1. İçeriğe git
  2. Ana menüye git
  3. DW'nin diğer sayfalarına git

Vizesiz Almanya kararı Berlin'e kaldı

13 Nisan 2011

Türk vatandaşlarına vizesiz seyahat hakkı talebiyle Alman Meclisi Dilekçe Komisyonu'na sunulan dilekçe ile 16 bin civarında imza toplandı. Ancak bu imzalar hükümetin kararını etkilemeye yetmiyor.

https://p.dw.com/p/10s8B

Almanya’nın Krefeld kentinde yaşayan Mustafa Çelebi adlı Türk vatandaşı, Alman Meclisi’nin Dilekçe Komisyonu’na Türklerin turist olarak Almanya’ya vize almadan gelebilmesini talep eden bir dilekçe sundu. 1 Mart’ta imzaya açılan dilekçeyi imzalama süresi 13 Nisan Çarşamba günü sona eriyor. Dilekçe ile internet üzerinden 16 bin imza toplandı. Ancak bu imzalar, Türk vatandaşlarına vizesiz seyahat hakkı tanımayan Alman hükümetinin bu tutumunu değiştirmeye yetmiyor.

Bir Türk vatandaşının girişimi

Almanya’ya gitmek isteyen Türk vatandaşları çoğunlukla vize konusunda sorun yaşıyor. Avrupa Adalet Divanı’nın 2009 yılında aldığı ”Soysal” olarak bilinen tavsiye kararıyla, Türk iş adamlarına, sanatçılara vizesiz seyahat hakkı tanınmış olsa da, uygulamada hâlâ zorluklarla karşılaşılıyor. Geçtiğimiz şubat ayında Münih İdare Mahkemesi’nin Türk vatandaşlarının turist olarak vize almadan Almanya’ya gelebileceği yönündeki kararı da uygulanmıyor.
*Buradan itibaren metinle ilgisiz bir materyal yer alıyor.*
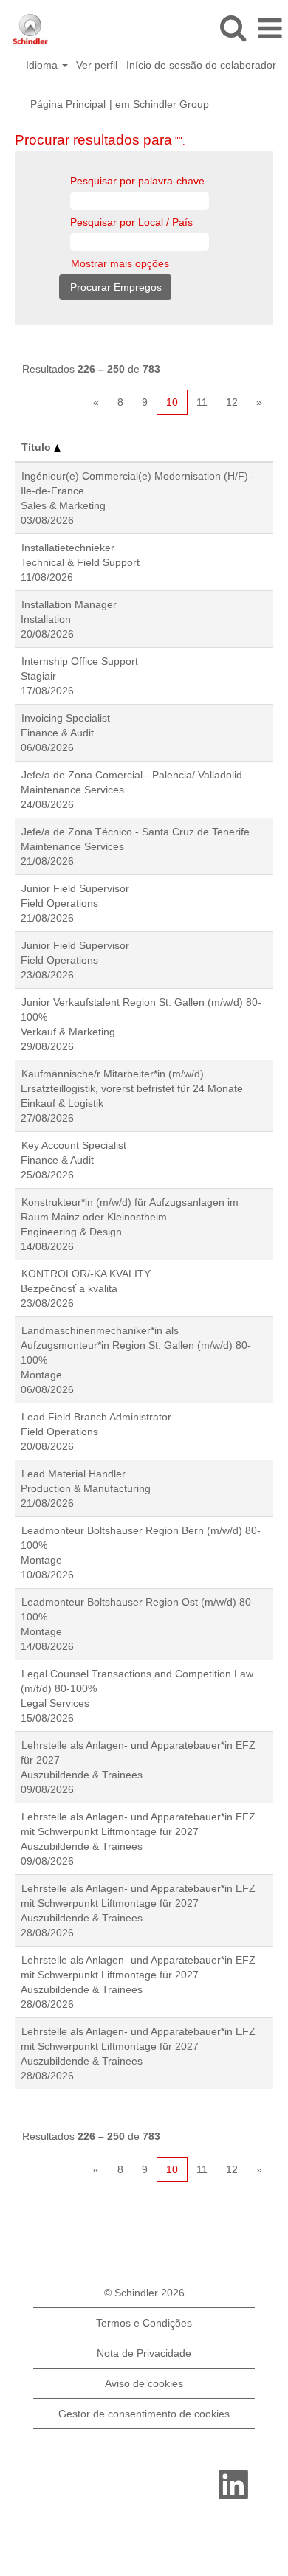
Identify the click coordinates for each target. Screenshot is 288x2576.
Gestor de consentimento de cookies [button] (144, 2414)
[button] (269, 28)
Türk siyasetçiler de Alman hükümetinin temsilcileri ile yaptıkları temaslarda bu sorunu sık sık gündeme getiriyorlar. Bunun yanı sıra Almanya’da yaşayan Türkler de vizesiz seyahat hakkı talebinde bulunuyor. Bu çerçevede Mustafa Çelebi, bireysel bir girişimle verdiği dilekçenin gerekçesinde, Avrupa Adalet Divanı ile Münih İdare Mahkemesi’nin kararlarının açık olduğunu, buna göre Türk turistlerin vize almasına gerek olmadığına dikkat çekiyor. Buna rağmen Almanya’nın vize uygulamasına hâlâ devam ettiğini belirten Çelebi, Alman hükümetinden Türk turistlerin Almanya’ya vizesiz gelebilmesini talep ediyor. Çelebi, vize konusunda yaşanan bir sorunun ardından bu dilekçeyi yazmaya karar verdiğini anlatıyor: ”Geçen yıl bir yakınımızı kaybettik maalesef. Yakınımızı kaybedince, haliyle annesini getirtmek istedik. Çünkü kendisi Almanya’da gömülmek istedi, vasiyeti öyleydi. Annesini getirmek isteyince, vizeyi vermediler. Ve vermeyince de tabii kadıncağızın telefonda öyle bağırması, ‘ben niye gelemiyorum’ gibisinden, insanı çok üzüyor. Bu dilekçeyi yazmamdaki ana sebeplerden bir tanesi buydu.”

Bundan sonraki süreç

Mustafa Çelebi’nin verdiği dilekçe, 1 Mart tarihinde imzaya açıldı. Internet üzerinden 16 bin civarında imza toplandı. Faks ve elektronik-posta yoluyla gönderilen imzalarla, bu sayının artabileceği tahmin ediliyor. Alman Meclisi Dilekçe Komisyonu’na sunulan bir dilekçe, 6 hafta boyunca internette kalıyor. Dilekçe Komisyonu’nun Yeşiller partili üyesi Memet Kılıç, bir dilekçe için ilk üç hafta içinde 50 bin imza toplanmasının önemli olduğunu belirtiyor. ”Verilen bir dilekçe 50 bin imzaya sahip ise Meclis Komisyonu’nun kamuya açık bir toplantısı olur. Bunun avantajı ise dilekçeyi veren kişi de dinlenir, hükümet temsilcileri de gelir bakanlıklardan ve meclis televizyonundan naklen yayınlanır. Böylece bir kamuoyu bilinci oluşmuş olur bu konuda. Ancak görüldüğü kadarıyla 16 bin imzaya kadar ulaşabilmiş, bu nedenle büyük ihtimalle kamuya açık bir tartışma olmayacaktır ama yine de değerlendirilecektir.”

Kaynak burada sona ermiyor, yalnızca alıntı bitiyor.